Postado às 07h17 | 26 Set 2021
Ney Lopes
Realiza-se hoje, 26, a eleição na Alemanha, que indicará o sucessor de Ângela Merkel, a chanceler desde 2005 e líder do partido de centro-direita - União Democrata-Cristã (CDU) de 2000 a 2018.
O mundo democrático aguarda esse resultado, sobretudo a União Europeia, pela importância na economia e na política global.
A campanha foi uma das mais acirradas no país, entre o candidato de Merkel, o conservador, Armin Laschet e o social democrata: Olaf Scholz. A candidata verde Annalena Baerbock (ecologista) alcançará provavelmente bom percentual de preferência.
Durante a campanha, a Alemanha deu o exemplo, mesmo sendo país líder da Europa, com excelentes níveis de vida, de priorizar a questão social.
Essa é a lição que o processo eleitoral alemão traz para o Brasil, basicamente em relação à possibilidade de surgimento de uma “terceira via” na disputa presidencial de 2022.
As propostas a serem debatidas em nosso país terão que preservar a preocupação com a estabilidade social, sem o que não haverá desenvolvimento estável.
O eleitorado alemão não se sensibilizou com os discursos ultraliberais de controle rígido das finanças, prejudicando a concessão do mínimo para a sobrevivência da população.
Até o conservador Armin Laschet mudou a sua linha e passou a falar em benefícios sociais, sem perder a preocupação com a estabilidade econômica.
Olaf Scholz, o social democrata favorito, usa a máxima: ” "Você não dá o que não tem”.
Após a pandemia, na condição de ministro das Finanças de Merkel, o candidato Scholz não hesitou em romper com a ortodoxia orçamentária, recomendada pelos manuais do FMI e conservadorismo financeiro.
Ele priorizou presença maior do governo entre aqueles atingidos pela catástrofe epidêmica.
Após uma década de acúmulo de excedentes, a Alemanha contraiu bilhões de euros em novas dívidas desde 2020, em detrimento de suas regras constitucionais rígidas, semelhantes ao teto de gastos do Brasil.
A regra do “teto” (freio à dívida), está inscrita na Constituição alemã, proíbe o governo federal de se endividar acima de 0,35% de seu Produto Interno Bruto (PIB).

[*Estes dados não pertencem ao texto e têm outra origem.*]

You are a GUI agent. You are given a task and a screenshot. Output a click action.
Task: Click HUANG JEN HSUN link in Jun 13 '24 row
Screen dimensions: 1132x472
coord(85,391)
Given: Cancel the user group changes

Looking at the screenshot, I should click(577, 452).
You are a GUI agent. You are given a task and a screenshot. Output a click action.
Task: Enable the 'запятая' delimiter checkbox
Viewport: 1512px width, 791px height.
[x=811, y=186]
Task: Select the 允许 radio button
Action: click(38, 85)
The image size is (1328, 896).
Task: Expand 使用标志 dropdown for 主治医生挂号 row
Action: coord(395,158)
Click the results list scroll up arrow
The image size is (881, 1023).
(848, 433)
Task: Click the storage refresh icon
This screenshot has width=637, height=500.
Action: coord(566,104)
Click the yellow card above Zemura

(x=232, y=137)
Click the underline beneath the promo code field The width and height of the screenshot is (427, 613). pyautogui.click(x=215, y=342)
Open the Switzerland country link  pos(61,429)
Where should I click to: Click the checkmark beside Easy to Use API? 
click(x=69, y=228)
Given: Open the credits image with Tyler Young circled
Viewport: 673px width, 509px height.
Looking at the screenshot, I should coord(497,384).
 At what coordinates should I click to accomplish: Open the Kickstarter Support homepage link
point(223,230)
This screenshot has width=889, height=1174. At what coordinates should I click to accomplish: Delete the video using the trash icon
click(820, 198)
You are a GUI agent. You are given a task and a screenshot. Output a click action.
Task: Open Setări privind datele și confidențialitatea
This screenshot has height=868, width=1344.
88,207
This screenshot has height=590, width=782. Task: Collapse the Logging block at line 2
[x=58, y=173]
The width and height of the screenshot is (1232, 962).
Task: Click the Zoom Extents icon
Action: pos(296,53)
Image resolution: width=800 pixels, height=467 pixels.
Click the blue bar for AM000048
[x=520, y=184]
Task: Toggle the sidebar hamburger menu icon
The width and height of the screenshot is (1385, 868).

Nas circunstâncias excepcionais da pandemia, porém, o governo solicitou permissão para ultrapassar esse limite.
Foi o que aconteceu, quando o país lançou um pacote de ajuda de 130 bilhões de euros (US$ 157 bilhões) para futuros investimentos e para impulsionar o consumo, quebrando a regra de freio à dívida após anos de rígida disciplina orçamentária.
"Tudo isto é caro, mas não fazer nada seria ainda mais caro", insistiu Scholz, contrário à redução do imposto sobre grandes fortunas prometida pelos conservadores e favorável ao aumento do salário mínimo, que chegou a 12 euros (80 reais) por hora.
Mais bolsas aos estudantes, ajudas para mães trabalhadoras e contra a pobreza infantil.
Essas medidas sociais implantadas em país desenvolvido, não podem ser rotuladas de populismo, como acontece no Brasil, diante de reivindicações semelhantes.
A Alemanha e o mundo livre mostram que o “mercado” é um ente abstrato, que não pode por si só regular as sociedades, atrelado ao princípio da oferta e da procura.
Se houver necessidade de sacrifícios coletivos, a regra será sempre distribuir com todos e não apenas “alguns”.
Para isso, muitos países estão adotando a “lei transitória”, que é aquela que vige num período e pode ser revogada depois, se não houver mais razão de existir.
A propósito do Brasil, não são promissoras a s relações futuras com a Alemanha.
Há um mês, Bolsonaro recebeu no Brasil a visita da deputada da AfD Beatrix von Storch, líder de movimento da ultradireita, com posições neonazistas, que gerou repercussões negativas.
O fato repercutiu pessimamente na Alemanha e o governo brasileiro arcou com desgaste, que poderia ter sido evitado.
Após as eleições de hoje, o mundo reverenciará a figura de Merkel, que deixa o poder.
Ela até tem o apelido de 'mãezinha da nação”, sendo respeitada pelo seu legado em todo o mundo.
Espera-se que o seu exemplo prospere nas democracias globais.